意外や意外。あのスーチー贔屓だった全米一の週刊誌『TIME』(2014年12月1日号)が「スーチーはミャンマー国民から浮き上がっており人気急落中」という実相を報じた。

スーチーの選挙地盤はイワラジ河のデルタ地帯。だが選挙区には殆ど帰らずヤンゴンの瀟洒な邸宅暮らし、国会でも殆ど発言をしなくなった。国会のあるネピドーは下院議長であるチューラ・シャウィ・マン(退役大将)の地盤である。

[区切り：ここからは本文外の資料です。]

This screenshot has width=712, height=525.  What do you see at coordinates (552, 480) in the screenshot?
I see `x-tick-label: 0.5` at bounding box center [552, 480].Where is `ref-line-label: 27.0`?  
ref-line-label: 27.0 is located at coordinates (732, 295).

この新首都は森の中、はてしなく宏大な台地に建設され、付近には国防省、文化省などすべての省庁が森と森に囲まれた、森群の中に作られている。ミャンマー国会は世界一宏大な面積だという。つまり官庁街は隣のビルへ行くにもクルマで十分ほどかかる。ネピドーには20もの幹線道路が敷かれているが、交通量は滅法すくなく、ホテルも殆どがリゾート形式である。

先々週のアセアン首脳会議は、このネピドーで開催され、オバマ大統領の安倍首相も、インドのモディ首相も豪のアボット首相、そして中国は李克強首相、韓国は朴大統領が勢揃いした。

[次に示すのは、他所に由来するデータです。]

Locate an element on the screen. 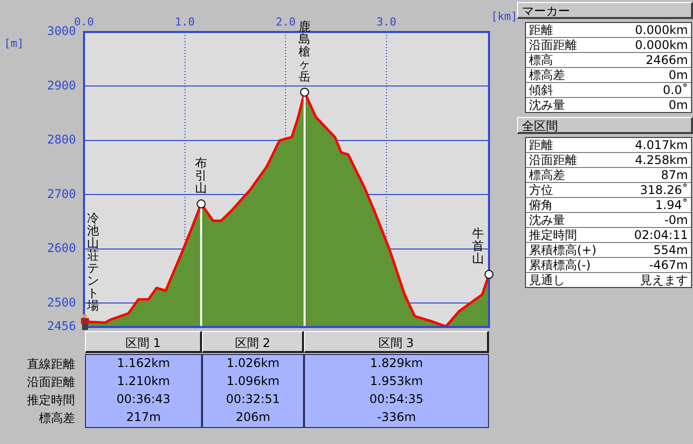 The height and width of the screenshot is (444, 693). text: 1.210km is located at coordinates (144, 381). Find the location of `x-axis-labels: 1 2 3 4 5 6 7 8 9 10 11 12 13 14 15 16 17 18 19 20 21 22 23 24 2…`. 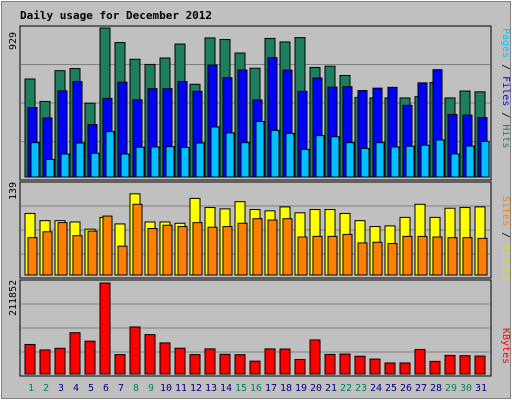

x-axis-labels: 1 2 3 4 5 6 7 8 9 10 11 12 13 14 15 16 17 18 19 20 21 22 23 24 2… is located at coordinates (258, 388).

スーチーはミャンマー憲法によって大統領への立候補が禁止されている。外国人の配偶者をもつ者は大統領にはなれないという厳格な規定があり、国会での改正議論は為されない。国会議員の四分の一はエリート軍人である。

スーチーの死んだ夫は英国人(それも情報員だった)。ふたりの息子は英国籍である。したがってティンセイン大統領の後継は、ネピドーが地盤のチュラ・シャウィ・マン下院議長が有力視されている。ティンセイン政権は民主化をすすめ、外国からの投資を誘致し、経済成長が急速に上昇し始めて、報道出版の自由が認められた。とはいえ人口五千万に対して異常に多い35万人の軍隊をかかえ、山岳地帯と雲南省との国境周辺ではゲリラ戦争がつづき、少数民族の武装派は休戦に応じない。とくにカチン、シャン、モン各部族は強桿である。

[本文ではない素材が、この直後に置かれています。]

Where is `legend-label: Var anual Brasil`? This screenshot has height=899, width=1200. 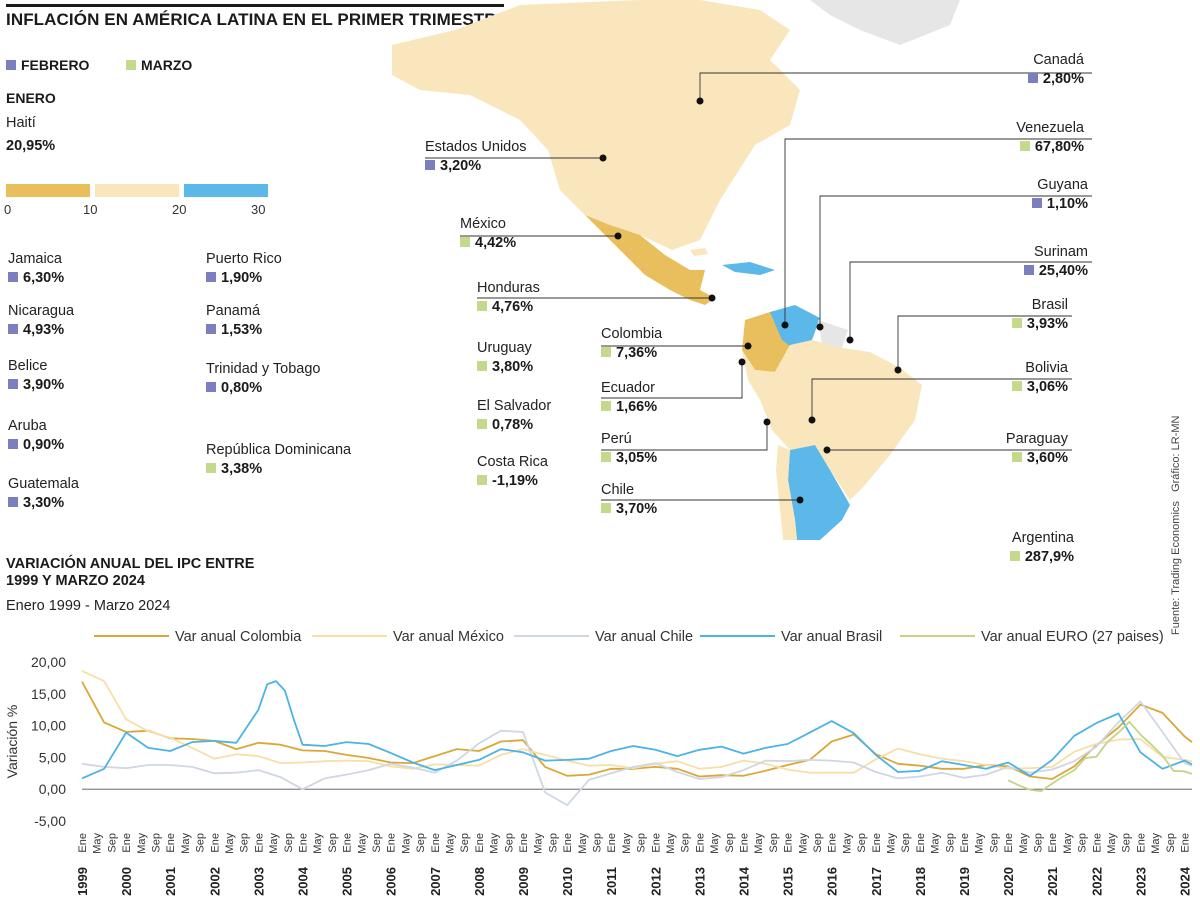
legend-label: Var anual Brasil is located at coordinates (832, 637).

▼山岳ゲリラの猖獗とビルマ人嫌いは千年以上つづく民族対立が原因

西部のロヒンギャ周辺は英国植民地時代に英国がミャンマーを分割統治するためにバングラデシュのイスラム教徒を大量に入植させた地域で、ミャンマーの仏教原理主義過激派は、このイスラムの村々を敵視している。ときおり暴動が発生し、夥しいムスリムが犠牲になった。現在も14万人が難民キャンプで暮らしている。

カチン、カレンなどの少数山岳民族も英国の分割統治の影響でキリスト教であり、バプチスト教会が多いが、かれらは共通してビルマ人を憎んでいる。(イギリス統治時代の政策)

スーチーは外国メディアとのインタビューを断り続け、また欧米の人権監視団体との面接も避けている。それというのもカチン族、シャン族の間にはスーチーへの不信感が拡大しており「ミャンマーはビルマ人だけのものではない。少数民族は合計で四割の人口があるというのに、彼女はビルマ人にした目を向けていない」という。

山岳ゲリラの猖獗とビルマ人嫌いは千年以上つづく民族対立が原因で、早期に解決する方法がない。しかも少数民族は武装しており、国境一帯はクンサン時代から、あるいは国共内戦の影響で共産党にやられた国民党残党らが入り込み、以後、麻薬の栽培地、密輸ルートでもある。

くわえて彼女の選挙地盤イラワジ河デルタでは、土地の投機がおこり不動産が三倍に跳ね上がって、スーチーは無力と批判がビルマ族の間にも広がってしまった。ミャンマーの意外な側面が明らかにされた。